Why Most Multilingual Communication Breakdowns Aren’t About Language
- Ann Desseyn
- Sep 25
- 2 min read

When a global project hits a wall, the instinct is to blame “language barriers.” But in most cases, the real culprit isn’t vocabulary or grammar—it’s how managers lead communication across cultures.
1. Directness vs. diplomacy
What feels like clear, efficient feedback to you may feel like a public shaming elsewhere. When managers assume their style is “neutral,” they overlook how their words land across different cultural lenses.
2. Silence isn’t the same as buy-in
Managers sometimes take a quiet room as proof of alignment. In reality, team members may be holding back—because of hierarchy, uncertainty, or a reluctance to challenge the group.
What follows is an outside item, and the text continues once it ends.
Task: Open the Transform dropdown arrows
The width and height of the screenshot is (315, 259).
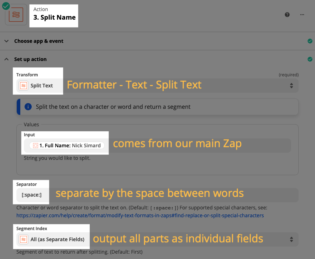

Lack of questions doesn’t guarantee shared understanding.
In reality, there are many employees or co-workers who may stay quiet during a debate or meeting, because of power hierarchy, fear of losing face, uncertainty of expressing themselves in a language or simply because the manager hasn’t created that safe environment and work conditions where speaking up is encouraged.
3. Shared language ≠ shared understanding
Even if everyone is “working in English,” words like urgent, approved, or later don’t carry identical meanings across contexts. Managers who don’t double-check interpretation risk costly misunderstandings.
4. Unspoken rules
Every culture has rules about greetings, interruptions, decision-making, and how much small talk is appropriate. If you, as the manager, don’t name these differences and set a shared framework, you leave space for confusion.
5. Pressure magnifies gaps
Under time zones, tight deadlines, or crisis, people default to their home-culture habits. Without guidance, those habits collide.
What managers can do
Set the tone: Make clarification normal, not a weakness.
Model curiosity: Ask “What does that mean in your context?”
Build protocols: Define terms (urgent = reply within 24 hours) instead of leaving them open.
Invest in awareness, not just language: Training in cultural interaction pays off more than another vocabulary list.
Multilingual communication isn’t just about words—it’s about how leaders frame interaction. If you manage across borders, your role isn’t to “fix language gaps.” It’s to make space where meaning can’t slip through the cracks.